On 1 July, the Netherlands implemented a ban on gambling ads through most media channels including on television, in radio and in print.
The new rules also prohibit advertising in public places. This will extend to billboards, bus shelters and cafes, as well as within gaming venues themselves such as casinos and slot parlours.
Gambling sponsorship of events and clubs will also be halted under a phased rollout. From 1 July 2024 sponsoring events and programmes will be prohibited, while sponsorship of venues and clubs will end from 2025. The new rules also impose new restrictions on affiliate advertising.
However, targeted advertising will be permitted in some contexts. This means that ads within on-demand streaming services, social media, through direct mail and online gaming environments will be permitted.
The regulator has made clear that the goal will be for 95% of those viewing such ads to be over the age of 24. There remains a degree of ambiguity about how exactly this will be defined, monitored and enforced.
Kansspelautoriteit (KSA) has said that it will only issue “limited” guidance for the ban, in the hope that the operators will take the lead on this issue.
KSA’s approach to enforcement
The body said if the new rules need further clarification, it would let the sector know. However, the regulator warned licence holders not to push the boundaries of the law – a repeat of a similar warning issued by KSA chairman René Jansen last month.
The regulator has previously made clear that it would be careful in how it approached enforcing the new rules. This led to a number of anti-gambling politicians to send questions to the minister responsible for the gambling brief, Franc Weerwind, querying whether this represented the wisest approach.
However, the minister defended Jansen’s remarks, arguing that communication with licence holders could often be more effective in setting behaviour than fines.

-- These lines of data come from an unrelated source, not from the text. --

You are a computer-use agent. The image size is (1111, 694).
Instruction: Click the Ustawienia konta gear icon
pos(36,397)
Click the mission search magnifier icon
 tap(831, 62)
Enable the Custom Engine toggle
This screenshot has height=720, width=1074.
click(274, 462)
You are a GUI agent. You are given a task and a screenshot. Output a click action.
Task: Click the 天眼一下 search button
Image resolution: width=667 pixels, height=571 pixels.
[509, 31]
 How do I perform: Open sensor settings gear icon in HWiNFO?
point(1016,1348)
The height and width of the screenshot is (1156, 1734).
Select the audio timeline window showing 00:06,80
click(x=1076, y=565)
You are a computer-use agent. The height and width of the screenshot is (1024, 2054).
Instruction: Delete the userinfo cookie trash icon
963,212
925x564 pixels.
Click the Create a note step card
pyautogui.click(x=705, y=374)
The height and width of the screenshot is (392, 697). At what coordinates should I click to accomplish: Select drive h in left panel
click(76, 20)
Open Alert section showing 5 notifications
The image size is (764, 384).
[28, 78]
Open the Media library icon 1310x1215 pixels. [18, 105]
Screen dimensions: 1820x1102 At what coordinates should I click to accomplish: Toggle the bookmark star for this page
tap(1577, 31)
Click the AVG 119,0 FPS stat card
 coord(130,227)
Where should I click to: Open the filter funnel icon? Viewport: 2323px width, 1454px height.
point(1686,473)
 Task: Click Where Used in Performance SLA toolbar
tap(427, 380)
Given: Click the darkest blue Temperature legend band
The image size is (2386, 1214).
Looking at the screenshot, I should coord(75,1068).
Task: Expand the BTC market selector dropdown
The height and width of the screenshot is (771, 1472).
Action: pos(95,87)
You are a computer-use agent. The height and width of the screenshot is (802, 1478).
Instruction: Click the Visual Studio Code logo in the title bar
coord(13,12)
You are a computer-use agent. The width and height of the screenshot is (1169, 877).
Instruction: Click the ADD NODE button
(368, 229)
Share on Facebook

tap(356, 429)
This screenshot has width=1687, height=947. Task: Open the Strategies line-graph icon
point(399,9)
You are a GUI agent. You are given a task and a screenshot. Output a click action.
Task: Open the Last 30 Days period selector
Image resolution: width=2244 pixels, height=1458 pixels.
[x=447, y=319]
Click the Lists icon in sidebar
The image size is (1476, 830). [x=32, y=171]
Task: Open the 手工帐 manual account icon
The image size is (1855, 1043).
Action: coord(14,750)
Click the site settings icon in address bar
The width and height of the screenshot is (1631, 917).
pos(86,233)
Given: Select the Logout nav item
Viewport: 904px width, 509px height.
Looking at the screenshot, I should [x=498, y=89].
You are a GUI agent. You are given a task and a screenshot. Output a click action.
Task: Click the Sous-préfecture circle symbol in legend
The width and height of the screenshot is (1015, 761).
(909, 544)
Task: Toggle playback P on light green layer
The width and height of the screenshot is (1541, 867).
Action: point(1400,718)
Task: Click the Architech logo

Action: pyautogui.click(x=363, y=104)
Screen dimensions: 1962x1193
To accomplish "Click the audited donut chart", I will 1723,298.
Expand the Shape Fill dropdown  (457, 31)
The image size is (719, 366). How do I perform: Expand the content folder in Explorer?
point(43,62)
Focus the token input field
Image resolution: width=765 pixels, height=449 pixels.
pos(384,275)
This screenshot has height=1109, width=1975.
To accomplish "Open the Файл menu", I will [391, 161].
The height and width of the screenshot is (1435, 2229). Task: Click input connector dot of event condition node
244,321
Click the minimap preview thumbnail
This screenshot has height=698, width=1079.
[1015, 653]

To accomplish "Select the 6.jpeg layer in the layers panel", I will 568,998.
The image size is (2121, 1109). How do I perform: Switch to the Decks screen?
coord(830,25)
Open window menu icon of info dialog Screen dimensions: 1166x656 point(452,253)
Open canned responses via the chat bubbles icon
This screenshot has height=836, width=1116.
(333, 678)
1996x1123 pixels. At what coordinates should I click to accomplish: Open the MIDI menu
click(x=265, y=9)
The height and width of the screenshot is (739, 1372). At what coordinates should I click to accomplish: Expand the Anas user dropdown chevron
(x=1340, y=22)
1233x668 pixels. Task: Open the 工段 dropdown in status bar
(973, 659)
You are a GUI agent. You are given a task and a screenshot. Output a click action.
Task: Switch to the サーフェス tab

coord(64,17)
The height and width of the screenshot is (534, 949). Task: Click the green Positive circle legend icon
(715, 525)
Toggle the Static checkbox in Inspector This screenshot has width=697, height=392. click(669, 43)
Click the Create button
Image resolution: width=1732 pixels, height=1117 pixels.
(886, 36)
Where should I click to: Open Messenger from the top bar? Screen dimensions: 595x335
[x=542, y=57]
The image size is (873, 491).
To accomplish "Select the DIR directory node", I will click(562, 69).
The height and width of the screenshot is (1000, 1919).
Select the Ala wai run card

Whatever the case, the regulator said it would be watching how operators respond to the restrictions: “Now that the ban is in force, KSA is actively monitoring how the new advertising rules and obligations for licence holders are being applied in practice,” said the regulator.
New advertising code
In line with the imposition of the advertising ban, the Dutch gambling industry has introduced a new version of its self-regulation guidelines, the Advertising Code for Online Games of Chance.
Several months after the launch of the Dutch regulated market, gaming trade bodies VNLOK and NOGA introduced the code after the Consumers Association withdrew its support for the guidelines.
Alongside other measures, the code included requirements on how inducements should be advertised, a 30-second time limit on the length of adverts and a limit of three gambling ads per advertising session.
Casino Nieuws outlined that the new advertising code includes a number of restrictive measures on top of the new rules. These are that operators:
- Do not include language that encourages irresponsible play
- Inform players about responsible play
- Limit the use of welcome bonuses
The road to the gambling ban
The Netherlands launched its regulated gambling market on 1 October 2021. The months following legalisation saw gambling operators spend a great deal on advertising.
Weerwind’s March 2022 announcement of stricter gambling ad rules originates in concern about the effects of the proliferation of ads on the Dutch public.
The minister committed to this path after the Dutch parliament approved a motion calling for a total gambling advertising ban, introduced by Socialist Party MP Michiel van Nispen.
In July 2022, the minister released a more detailed plan of what the ban would look like in practice.
While the minister’s original announcement that the ban would be implemented on 1 January 2023, a lack of clarity on some of the provisions of the ban saw the government push the date back several times before settling on the July date.
The news came as Belgium also moved to prohibit all forms of gambling advertising in a ban in some ways more total than the Dutch case.